Selon les sondages menés par le centre de recherche Pew, l’économie est le thème de campagne le plus important de l’élection présidentielle étatsunienne cette année (Pew, 2024). Durant le premier débat de la campagne opposant la vice-présidente Kamala Harris et l’ancien président Donald Trump, les deux candidat·e·s ont tou·te·s les deux évoqué la question des impôts, tentant de rassurer les Américain·e·s qui craindraient leur augmentation, tout en promettant une économie stimulée et prospère. Kamala Harris a attaqué son adversaire, déclarant que son projet était « d’accorder une réduction d’impôt aux milliardaires et aux grandes entreprises ». La question fiscale apparaît, dans ces discours, comme un enjeu affectant les classes moyennes étatsuniennes et leur pouvoir d’achat : l’augmentation des impôts, les avantages fiscaux ou encore les déclarations d’impôts des candidat·e·s sont des exemples ponctuels décontextualisés du système fiscal étatsunien dans son ensemble. Rarement remise en question dans sa structure, la fiscalité aux États-Unis est pourtant un outil majeur de la fabrique des inégalités économiques et raciales.
En 2024, le think tank progressiste Institute on Taxation and Economic Policy (ITEP) a publié un rapport dénonçant les effets des systèmes fiscaux de 44 États dont, selon les données traitées par l’Institut, la structure régressive exacerbe les inégalités de revenus (ITEP, 2024). Aux États-Unis, les divisions de classe sont intrinsèquement liées à la question raciale. L’écart de richesse qui sépare les foyers blancs et noirs est considérable : de 2019 à 2022, il est passé de 841 900 à 1,15 million de dollars, soit une hausse de 38 % (Addo et al, 2024). Alors que cet écart est souvent compris comme le simple reflet des différences de ressources entre populations blanches et noires héritées de l’esclavage et de la ségrégation, ce fossé continue de se creuser, encore investi et orchestré par les régimes fiscaux étatsuniens et leurs nombreuses couches administratives—municipale, de comté, d´État fédéré et fédéral—qui génèrent ou amenuisent les richesses et servent d’outils de dépossession, invisibilisés par leur complexité.
Loin d’être neutre, la fiscalité joue un rôle capital dans la production des inégalités économiques et raciales. La juriste Dorothy Brown, dans son ouvrage The Whiteness of Wealth consacré à l’impact discriminatoire des impôts aux États-Unis, affirme que les politiques fiscales des États fédérés et de l’État fédéral contribuent à augmenter la richesse des foyers blancs et à désavantager les étatsunien·ne·s racisé·e·s. L’effet du mariage, par exemple, diverge selon les foyers : plus l’écart de salaires entre les conjoint·e·s est important, plus le couple bénéficiera d’un avantage fiscal élevé (Brown, 2021, pp. 29-63). Au contraire, si les revenus des deux personnes sont équivalents ou proches, il est possible que le fait d’être marié·e·s ne soit pas un avantage et puisse même coûter au foyer. Pour Brown, ce modèle a un impact discriminatoire pour les foyers les moins aisés, et les foyers racisés puisque les couples noirs ont statistiquement moins d’écart de revenus.

_Extrait de données_.
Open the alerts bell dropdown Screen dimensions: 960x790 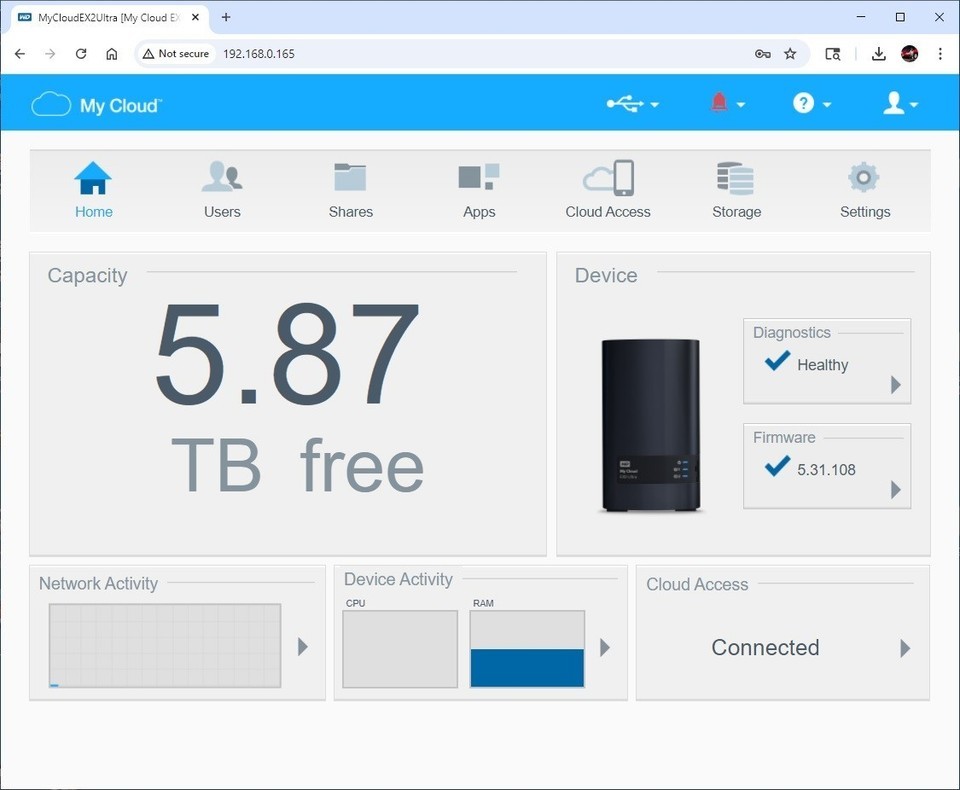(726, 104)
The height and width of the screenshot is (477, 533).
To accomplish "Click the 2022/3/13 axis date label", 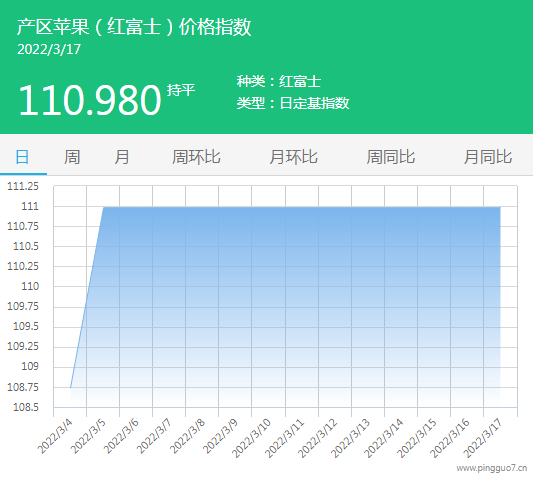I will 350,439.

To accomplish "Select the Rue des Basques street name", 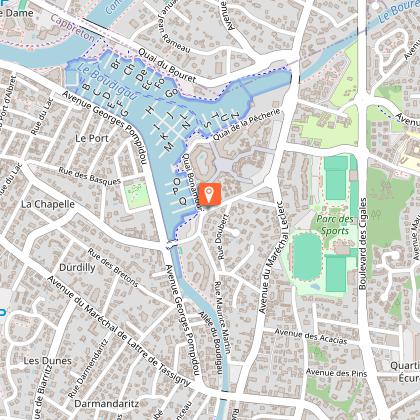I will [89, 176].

_Les consignes_.
1 > Relevez toutes les couches administratives des régimes fiscaux nommées dans le texte sur la fiscalité étatsunienne.
2 > Prolongez le texte sur la fiscalité étatsunienne à la suite de sa dernière phrase.
Les données n'ont aucun lien avec le texte sur la fiscalité étatsunienne.

_Réponses dans l'ordre_.
1 > municipale, de comté, d'État fédéré, fédéral

2 >
L’impôt sert à financer les infrastructures et services publics et lorsqu’il est conçu de façon progressive, il répartit l’impact du prélèvement de façon équitable, proportionnellement aux revenus et ressources. Or la structure fiscale étatsunienne contribue à renforcer les inégalités et à déposséder les populations les plus pauvres ayant le moins de pouvoir politique et tout particulièrement les populations racisées. Aux États-Unis, les récits et représentations de l’État taxateur informent ou déforment parfois les discours autour de la capacité égalisatrice de l’impôt ou de son rôle dans la dépossession économique et raciale. Le champ de l’éducation publique, partiellement financé par l’impôt foncier local, montre de manière paradigmatique comment la fiscalité, imbriquée avec la ségrégation raciale, participe à la fabrique des inégalités.
Penser l’impôt : récits et représentations
Dans le récit national étatsunien, la résistance à l’impôt tient une place prépondérante : un des cris de ralliement de la Révolution américaine était l’opposition aux taxes imposées par l’Empire britannique en l’absence de représentation politique au Parlement. Au cœur de l’idéologie révolutionnaire, l’enchevêtrement entre liberté et injustice de l’imposition a marqué l’identité nationale étatsunienne, gravant au cœur de celle-ci un paradoxe fondamental : l’élite politique de la nouvelle nation prônait l’idéal de liberté alors que le pays tirait la plupart de ses richesses de l’esclavage, institution qui façonnait son économie, son organisation politique et toute sa société.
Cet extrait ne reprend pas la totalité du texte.